Last week, Apple started to ban “sexy” iPhone apps from the App Store. Today, in a New York Times article, Phil Schiller was asked about a glaring double-standard:
Indeed, a Sports Illustrated application tied to its annual swimsuit issue was still available for download on Monday, as was one from Playboy.
When asked about the Sports Illustrated app, Mr. Schiller said Apple took the source and intent of an app into consideration. “The difference is this is a well-known company with previously published material available broadly in a well-accepted format,” he said.
Lots of iPhone developers and other commentators are throwing the “hypocrite” flag at Apple this week, but there’s a pretty clear undercurrent that many people kind of agree with the decision while also abhorring the double-standard. As Steven Frank puts it:
Really exasperated by the Apple vs. Sexy Apps thing. Good riddance, but really this is an attack on a symptom rather than the problem.
The problem is, most of us (at least, those of us who haven’t written a “sexy” app, nor do we want one) are a little conflicted about this, because we’ve always been told that “double-standards are bad.” But in this case, is that really true? Does the App Store really have to be an equal-opportunity marketplace? Are you entitled to acceptance in the App Store, no matter what the content?
It seems to me that the concept of “you spoiled it for everyone” is pretty apropos here. When a few people had boobies apps in the App Store, I rolled my eyes and moved on. When hundreds appeared, I started to think that the whole marketplace was turning into a cesspool. Over the past couple months, when the number of them elevated into the thousands, and they started taking over the “Top Free” and “Top Paid” charts, and they started being tagged to appear in every category from Productivity to Fitness to Weather? I simply stopped going into the App Store.

- **Work task A**: In the passage on Apple's ban of "sexy" iPhone apps, which two publishers still had apps available for download on Monday?
- **Work task B**: Go on with the passage on Apple's ban of "sexy" iPhone apps, starting after its last sentence.

- **Dataset content**:
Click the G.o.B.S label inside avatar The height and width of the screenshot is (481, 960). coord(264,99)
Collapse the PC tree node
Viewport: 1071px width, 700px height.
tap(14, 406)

- **Task answer A**: Sports Illustrated and Playboy.

- **Task answer B**:
Apple is essentially acting as the new-world publisher, and publishers have always had standards by which they’ve said “nope, we won’t publish that.” Anyone from the past century with a dusty manuscript in a drawer, which was rejected by a publisher, knows that this is just how the game works. You can’t get a bodice-ripper accepted by a “classics” publisher.
Granted, the game is changing a bit in this century, and the rules are kind of still taking shape. But the point is, while Apple may indeed be fine and dandy with allowing some “sexy” content into the App Store — as long as it’s not pornographic — they’re clearly unwilling to publish 5000 apps of that ilk.
I’m glad they had the balls to recognize a problem and to act on it. But this all calls into focus the fact that the parental controls on the iPhone (and iPod Touch, and eventually iPad) are inherently broken. I’ll write more about that on my iPhone tumblr later.